おまけのメリットとしてバルサルバだけでなく、トゥインビー、フレンツェルなど他のやり方をマスターしておくと、使い分けができるんですね。普段はフレンツェル法で潜って、体調的にあまり抜けないなという時にはバルサルバに切り替えれてもいいし、バルサルバで潜っていって水深が深くなったらフレンツェルに変更とか、または3種類混ぜて耳抜きしたり。1種類しかできないよりも応用が効くので、色々できたほうが便利なんです。
まとめ
いかがでしたでしょうか。トゥインビー、バルサルバ、フレンツェル──と3種類の耳抜きを解説してきました。

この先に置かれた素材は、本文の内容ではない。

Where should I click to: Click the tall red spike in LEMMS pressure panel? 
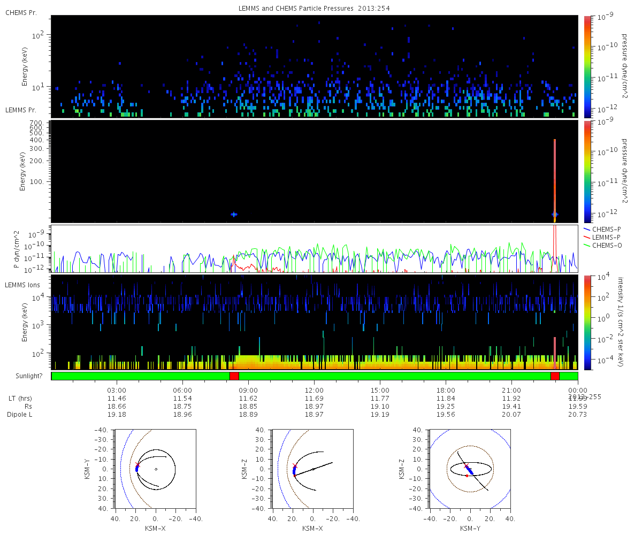(555, 177)
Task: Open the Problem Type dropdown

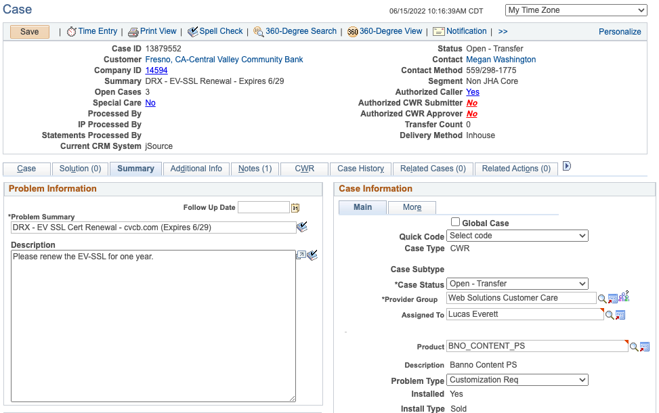Action: (517, 381)
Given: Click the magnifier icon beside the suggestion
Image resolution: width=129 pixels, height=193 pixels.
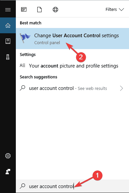Looking at the screenshot, I should 22,88.
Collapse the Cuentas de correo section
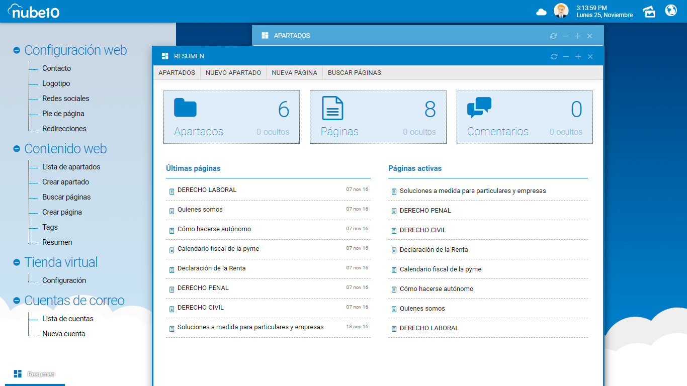The width and height of the screenshot is (687, 386). [x=17, y=301]
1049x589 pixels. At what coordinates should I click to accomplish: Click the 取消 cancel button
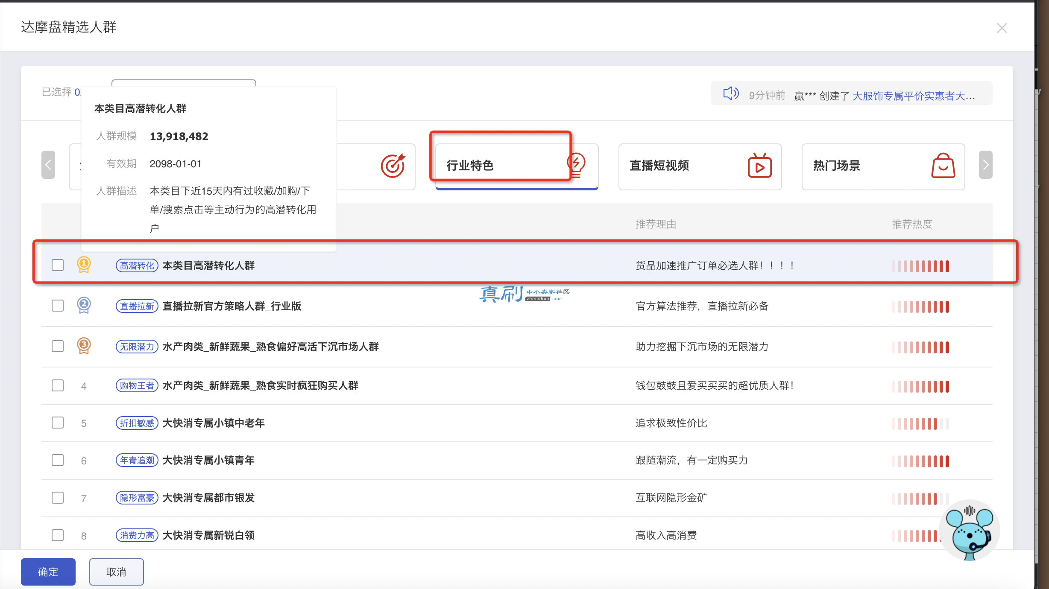(x=116, y=572)
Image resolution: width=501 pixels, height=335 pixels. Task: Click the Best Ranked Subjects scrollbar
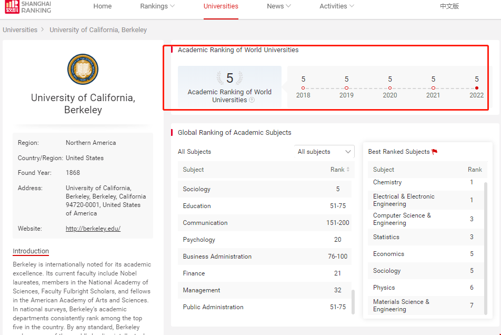485,248
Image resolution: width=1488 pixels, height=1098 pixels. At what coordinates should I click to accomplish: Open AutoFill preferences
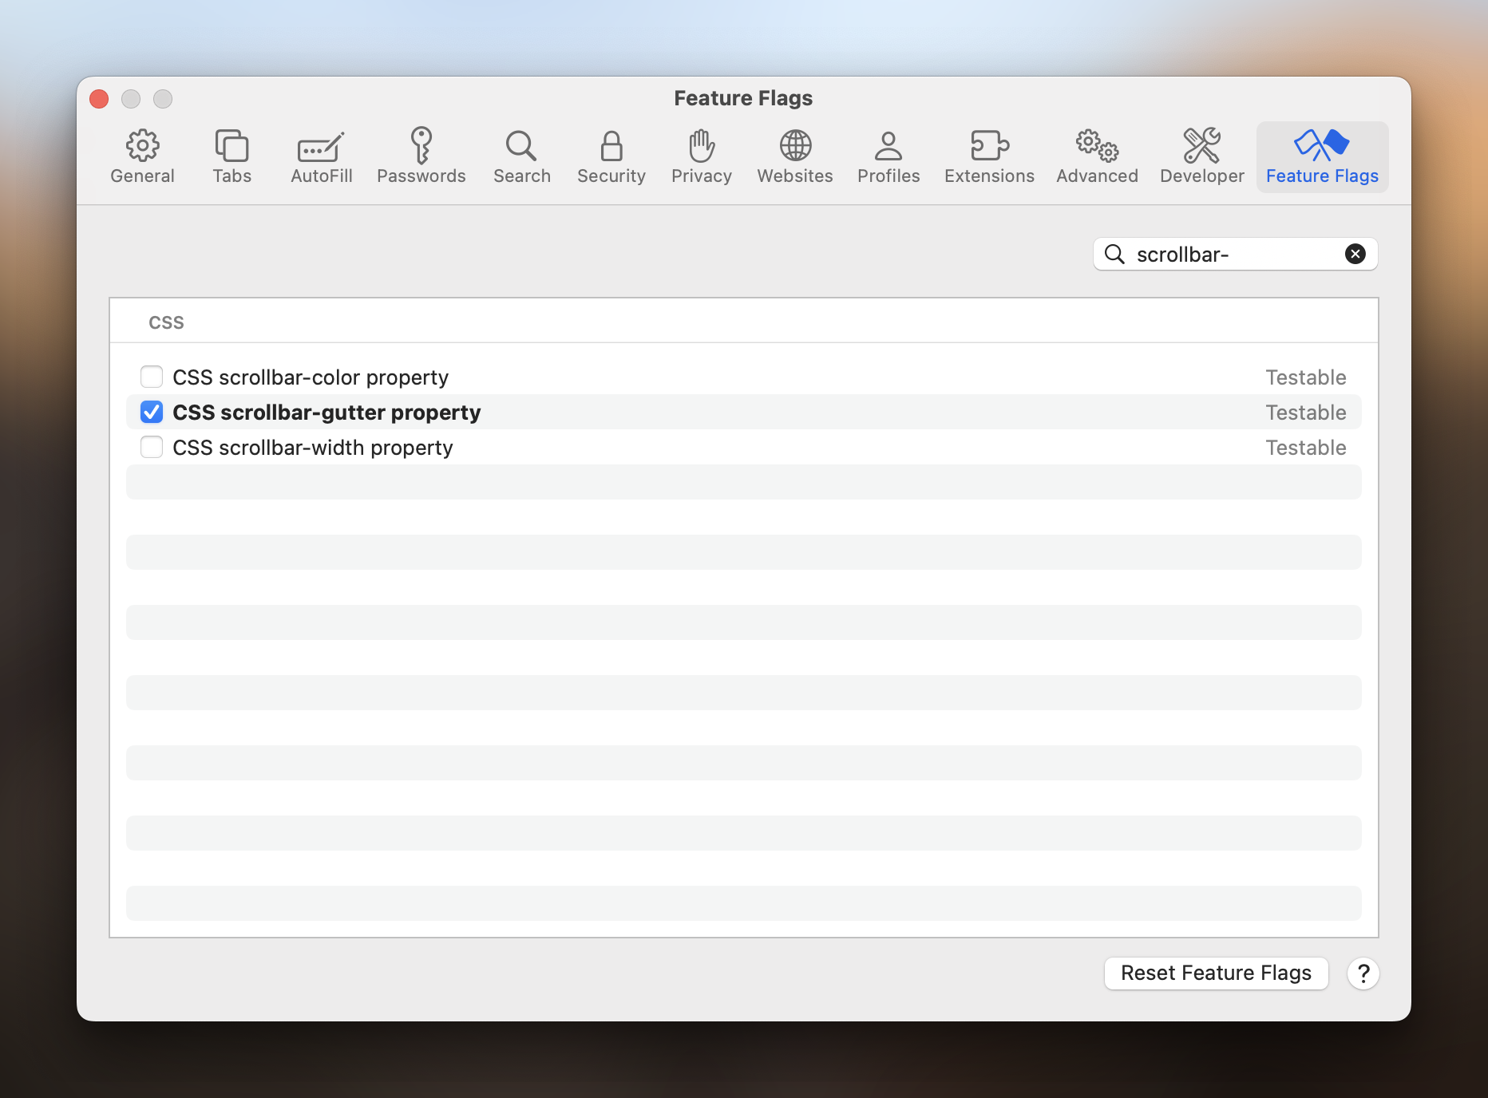[x=321, y=157]
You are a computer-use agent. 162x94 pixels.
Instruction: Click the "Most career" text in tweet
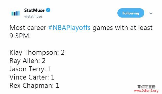click(x=28, y=28)
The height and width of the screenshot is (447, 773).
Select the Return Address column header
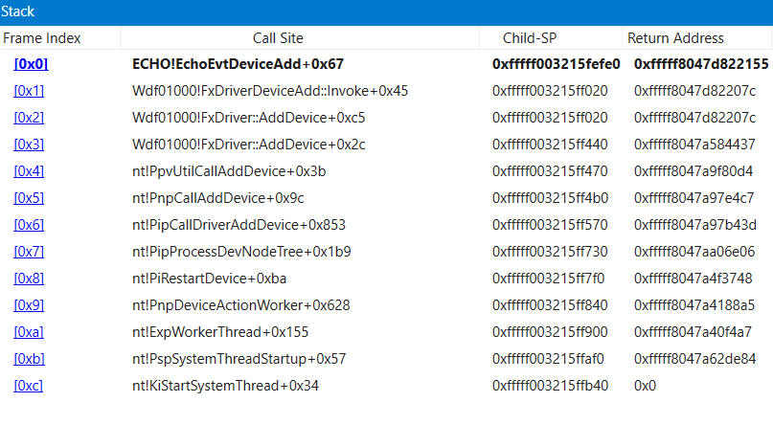(x=675, y=38)
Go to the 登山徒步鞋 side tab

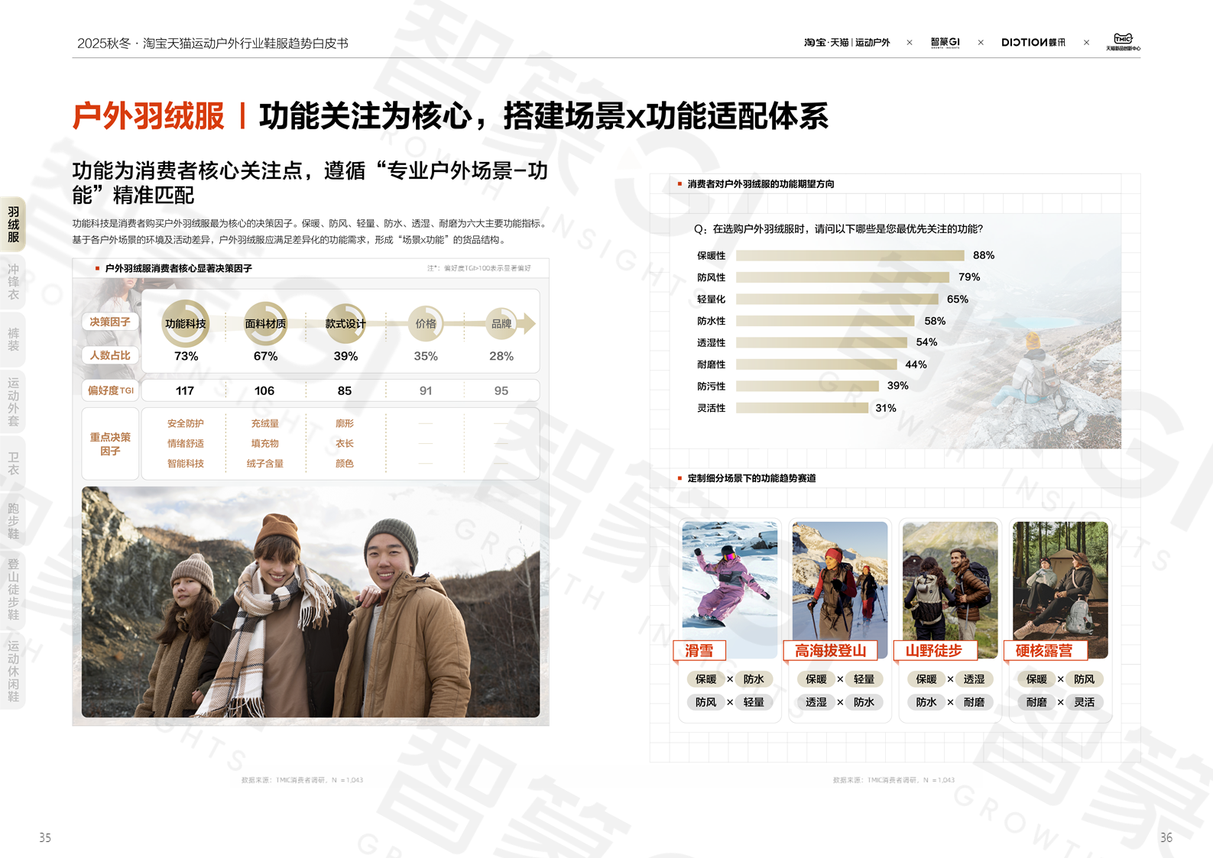click(14, 589)
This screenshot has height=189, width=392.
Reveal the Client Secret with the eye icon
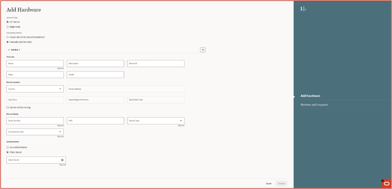(62, 160)
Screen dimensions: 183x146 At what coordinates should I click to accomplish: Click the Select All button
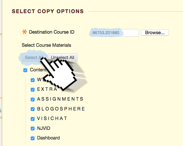[34, 57]
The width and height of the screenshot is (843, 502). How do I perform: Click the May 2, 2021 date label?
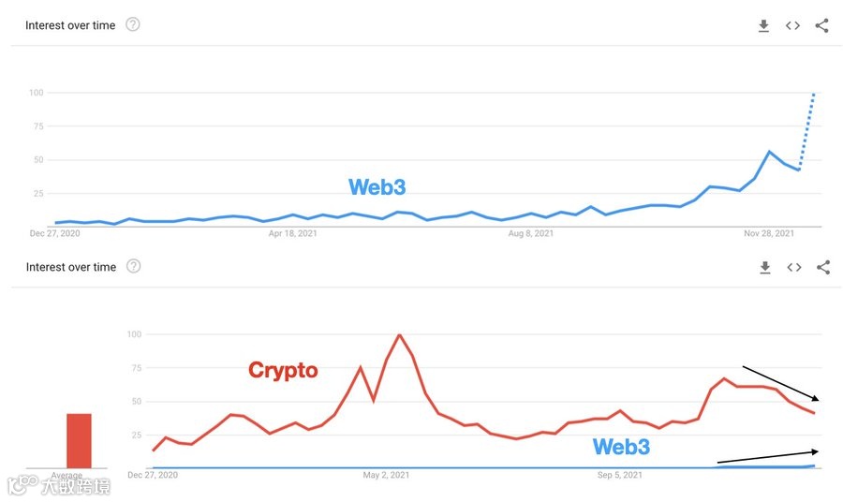click(387, 475)
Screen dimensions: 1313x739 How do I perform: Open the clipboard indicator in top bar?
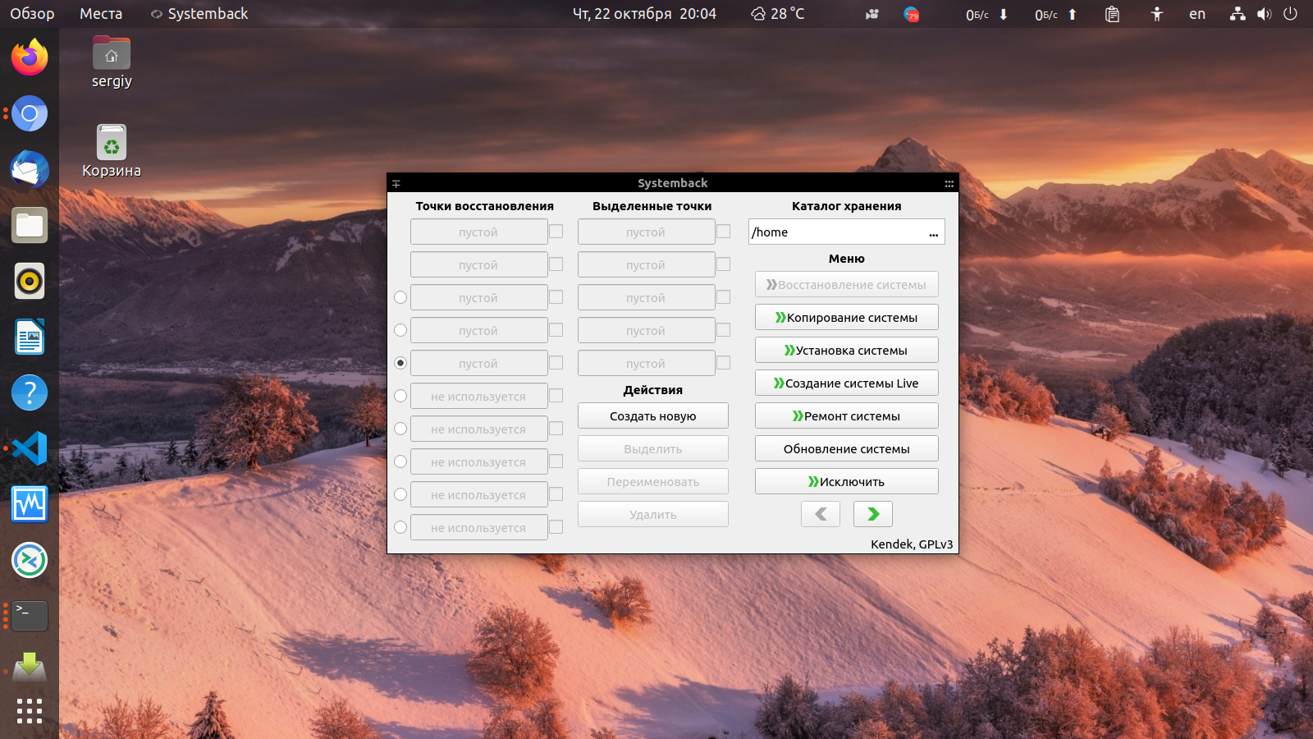pos(1112,14)

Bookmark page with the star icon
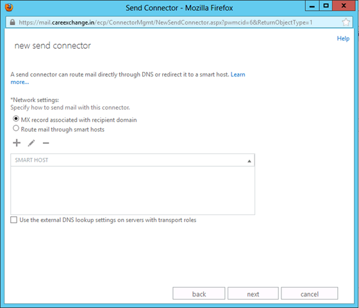(x=346, y=22)
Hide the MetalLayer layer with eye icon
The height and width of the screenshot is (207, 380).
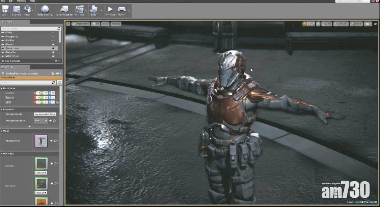pos(53,48)
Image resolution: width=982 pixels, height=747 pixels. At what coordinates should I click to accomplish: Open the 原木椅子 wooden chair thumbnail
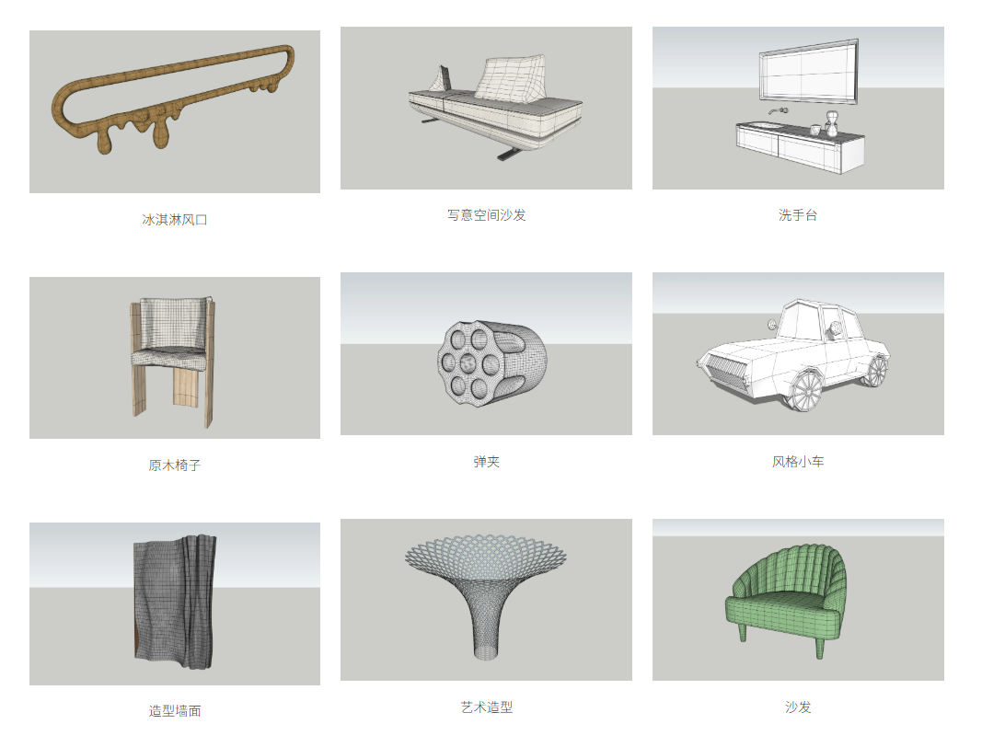point(174,358)
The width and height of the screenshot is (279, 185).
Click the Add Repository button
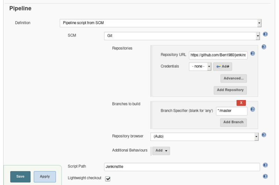coord(230,90)
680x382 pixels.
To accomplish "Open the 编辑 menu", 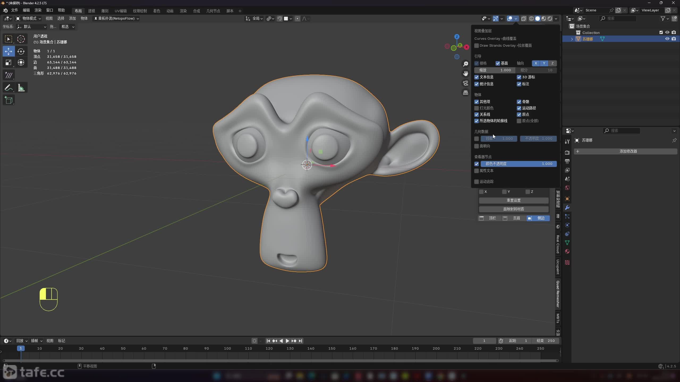I will pyautogui.click(x=26, y=10).
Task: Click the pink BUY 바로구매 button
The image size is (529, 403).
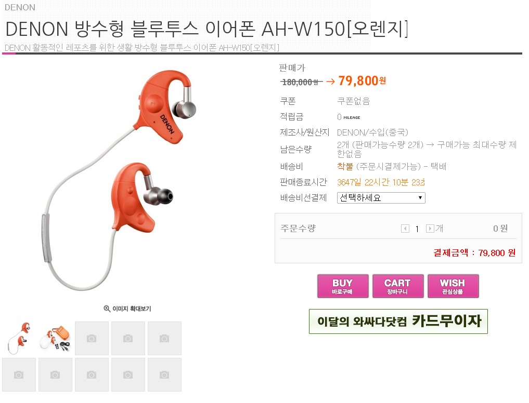Action: pyautogui.click(x=343, y=286)
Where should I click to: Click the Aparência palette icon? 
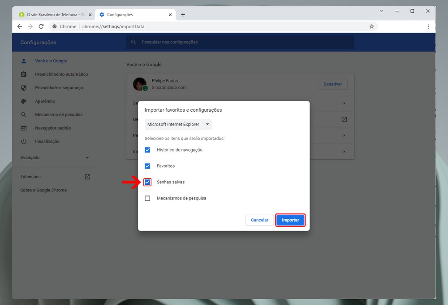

実はこの3種類だけでなく、他にもマウスフィル法とか全く鼻をつままない方法とかもあるんですが、あえて動画を作る必要はないかなって思います。だってそういう方は上級者ですし、わざわざ私の動画を見なくても独学でマスターできるんじゃないかなって。もしリクエストをいただいたら作るかもしれません。